Beginning with the line that holds "How do I perform: Click" and ending with the last line, please repeat the entries exactly and omit the pictures.

====== SUPPLIED RECORDS

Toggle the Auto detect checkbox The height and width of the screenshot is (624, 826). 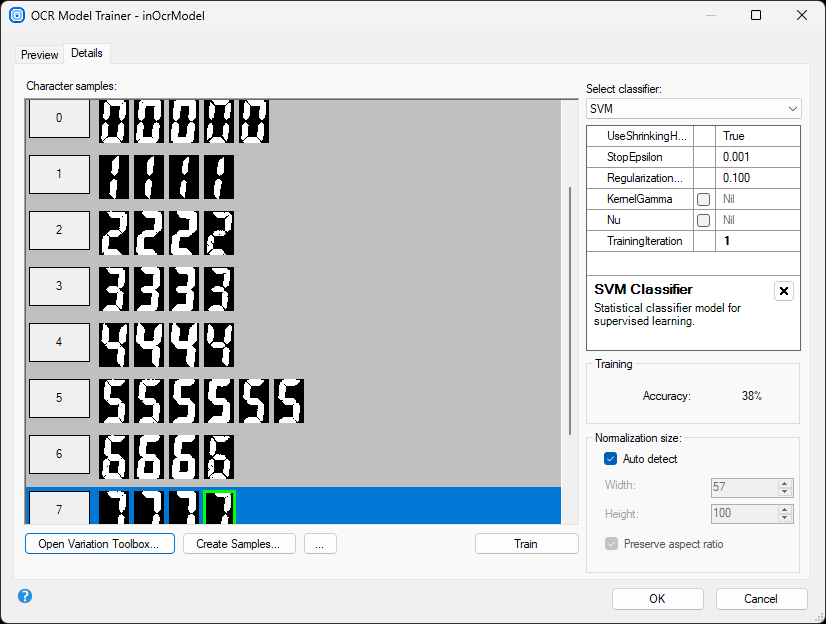pyautogui.click(x=611, y=459)
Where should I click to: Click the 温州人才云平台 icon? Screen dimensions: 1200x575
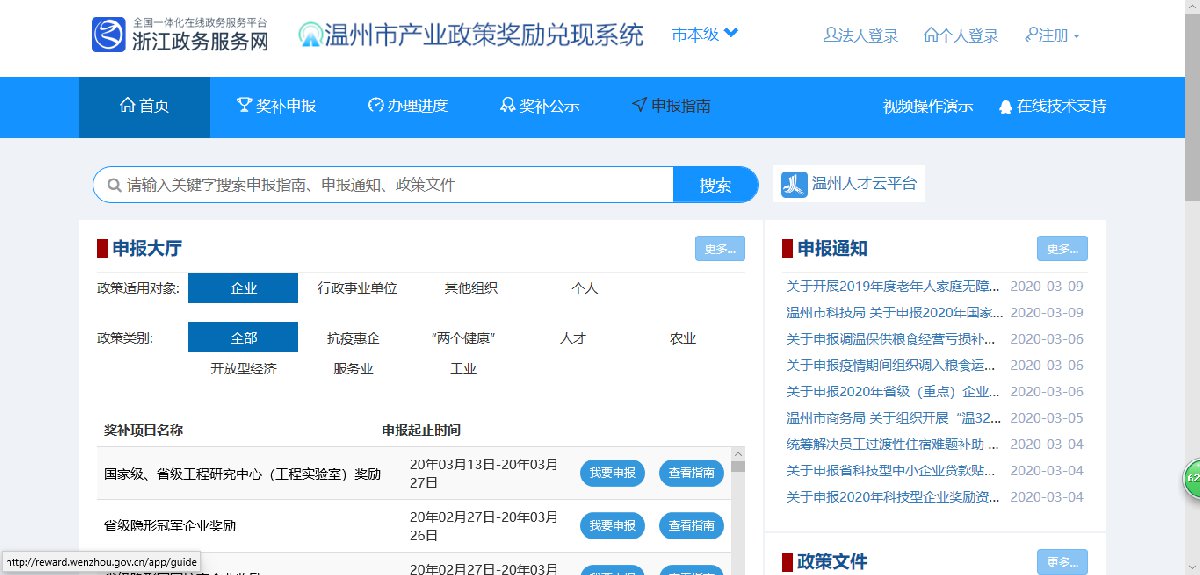(x=794, y=184)
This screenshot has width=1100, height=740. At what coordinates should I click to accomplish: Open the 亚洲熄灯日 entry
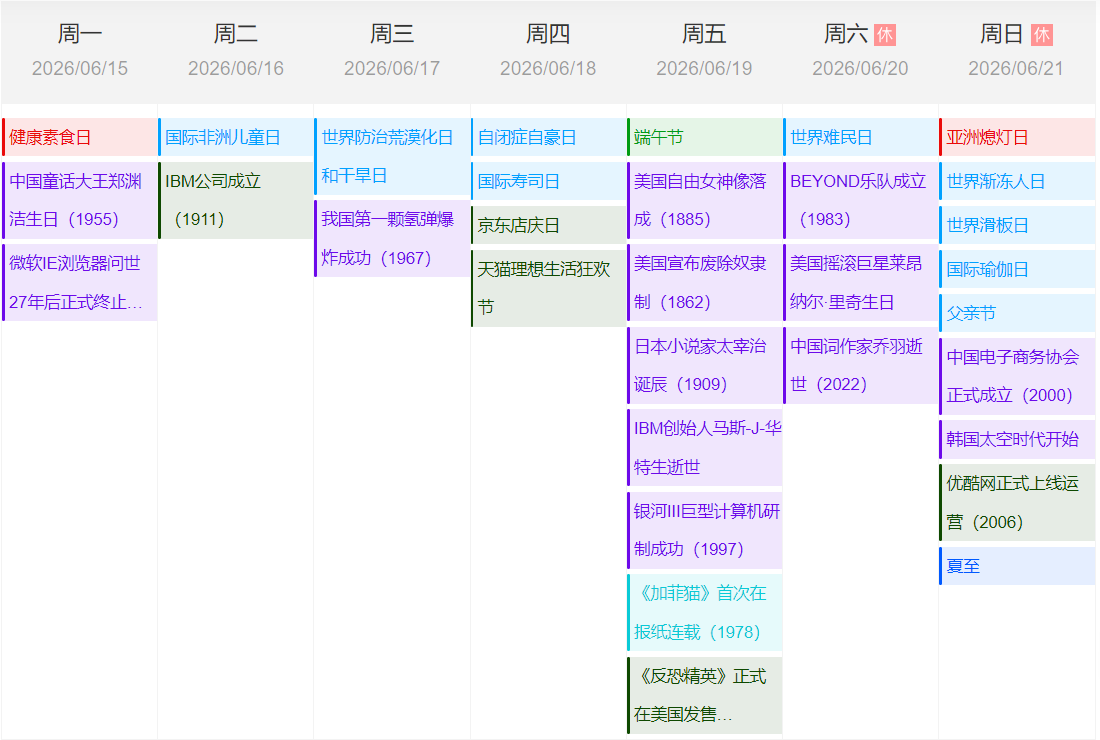(x=1017, y=137)
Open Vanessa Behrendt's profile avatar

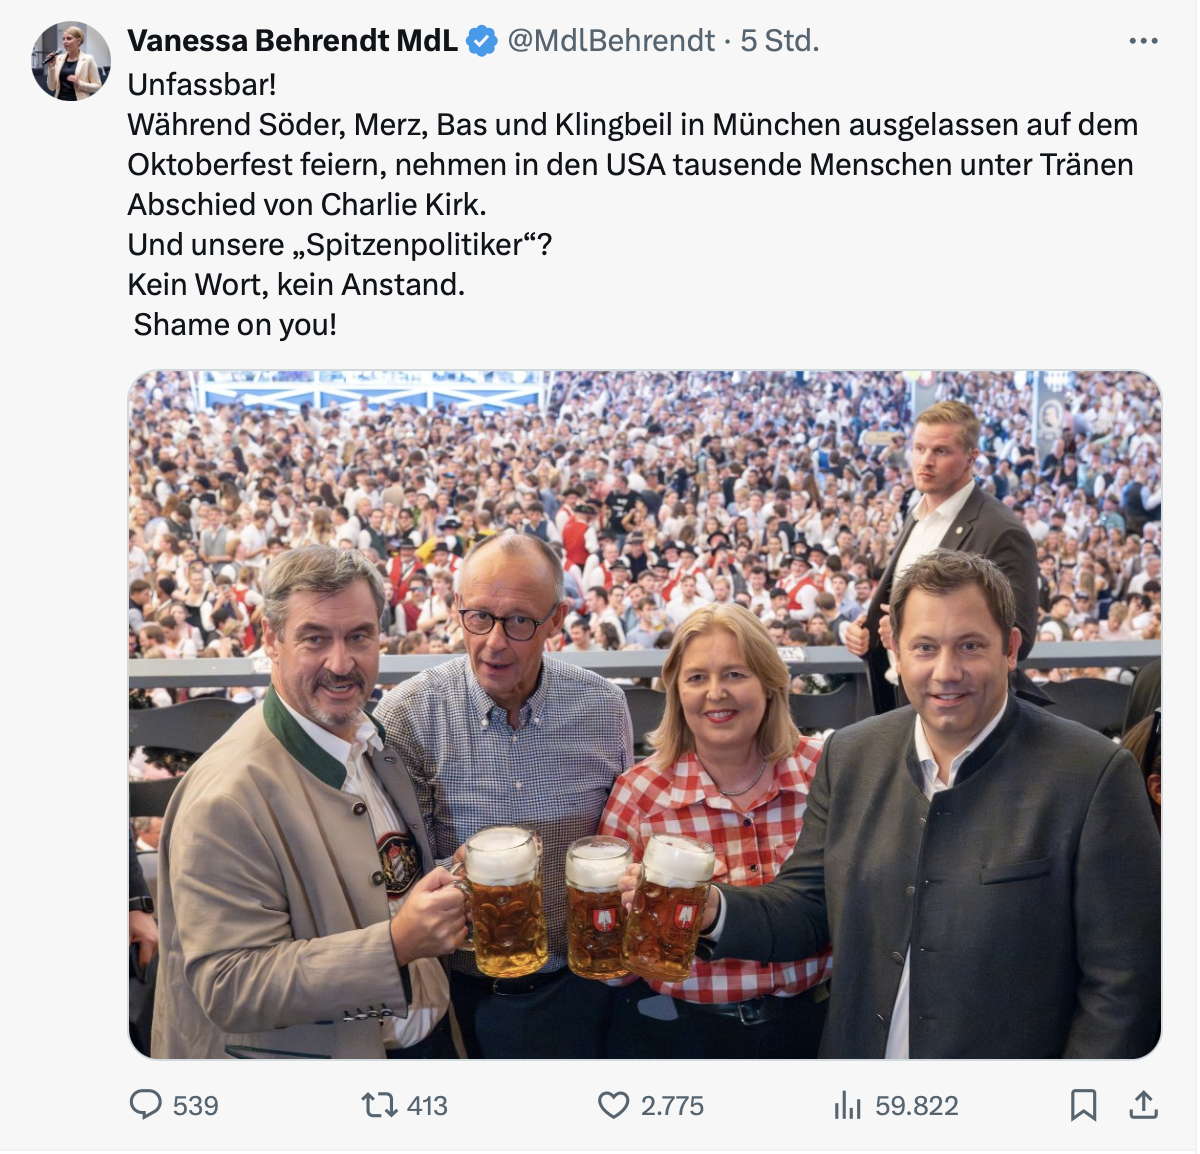[x=71, y=61]
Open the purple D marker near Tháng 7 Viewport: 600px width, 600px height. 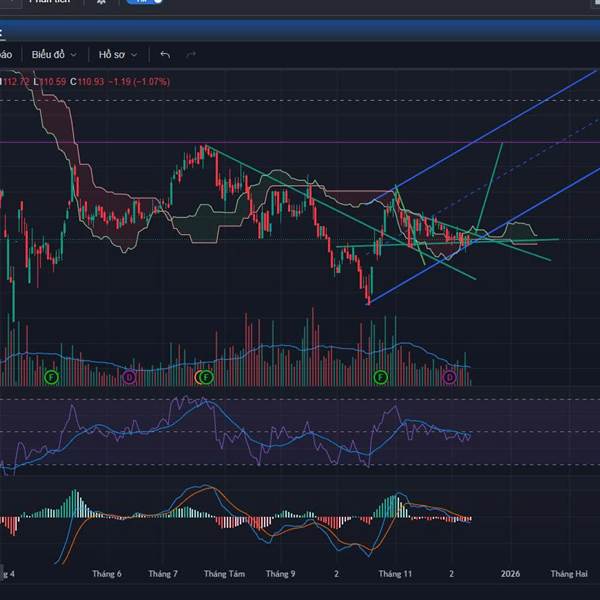click(128, 377)
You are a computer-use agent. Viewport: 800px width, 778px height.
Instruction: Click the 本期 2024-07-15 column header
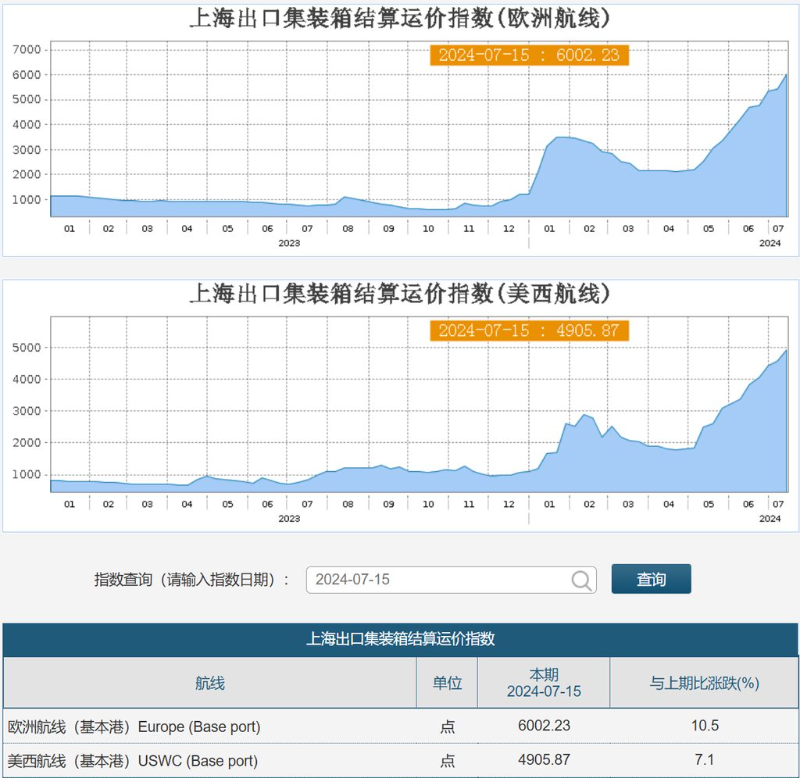[543, 683]
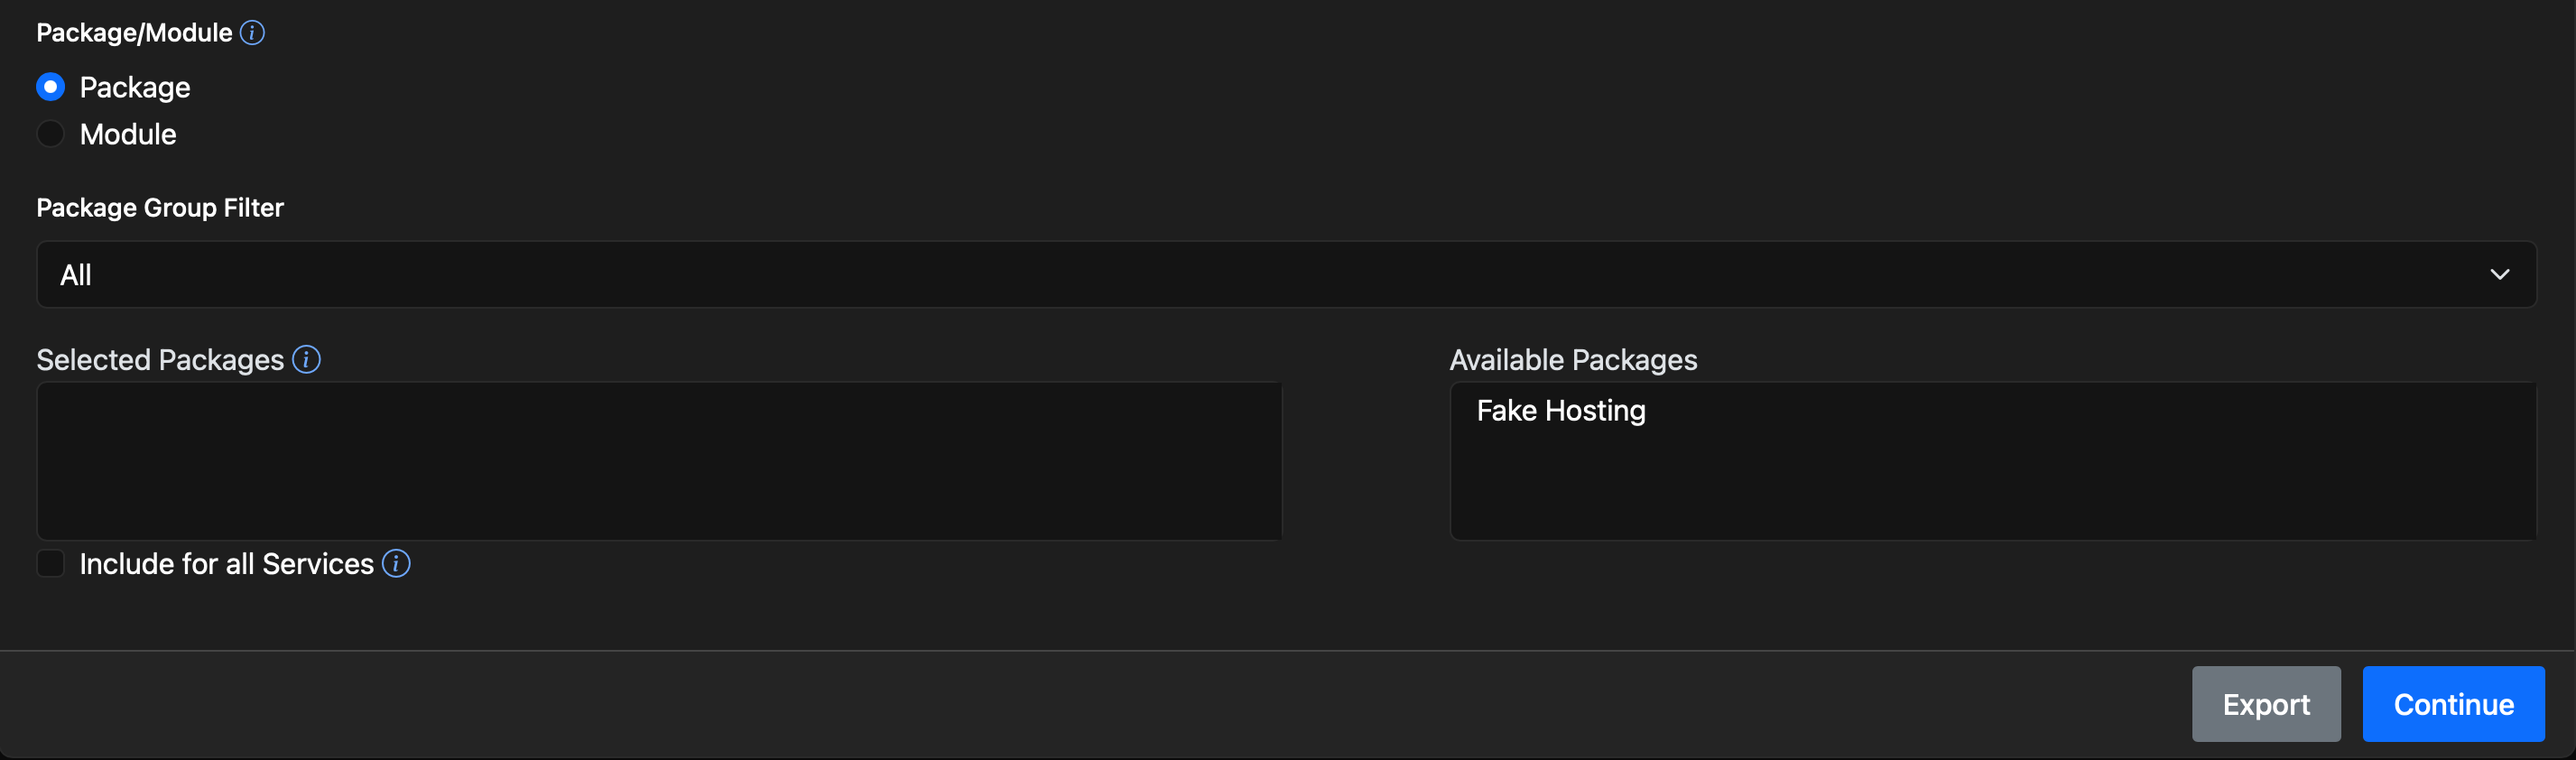Open the Package Group Filter dropdown
Image resolution: width=2576 pixels, height=760 pixels.
coord(1286,274)
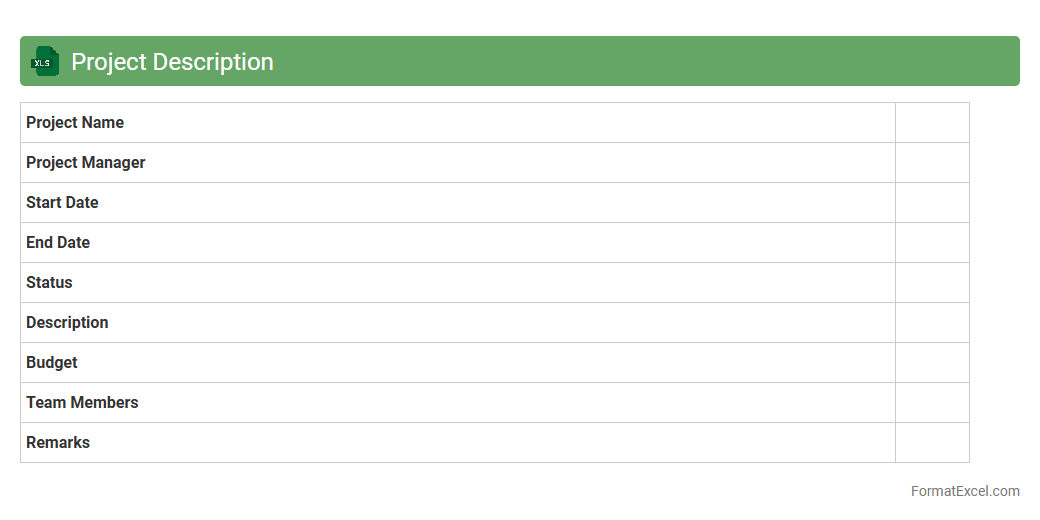The image size is (1040, 520).
Task: Click the blank cell beside Team Members
Action: [932, 403]
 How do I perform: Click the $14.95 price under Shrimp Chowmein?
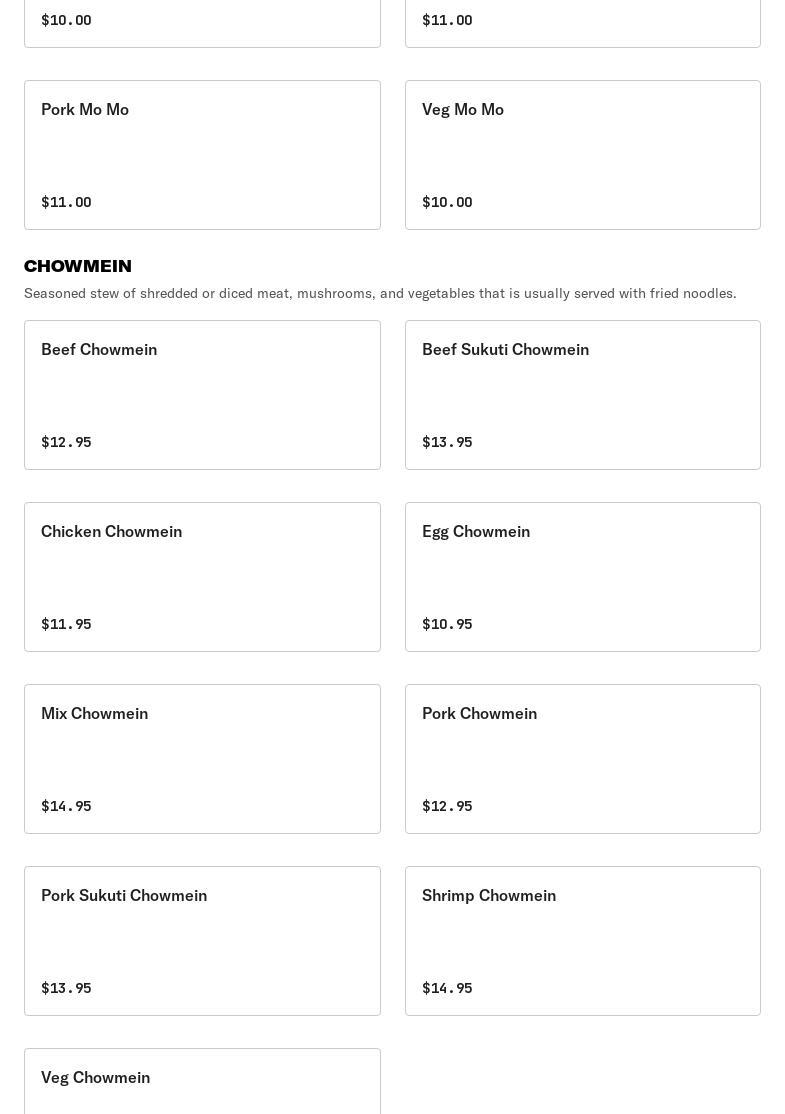pyautogui.click(x=447, y=988)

============

RESPONSE TO THE TASK:
 How do I perform: Click the $14.95 price under Shrimp Chowmein?
pyautogui.click(x=447, y=988)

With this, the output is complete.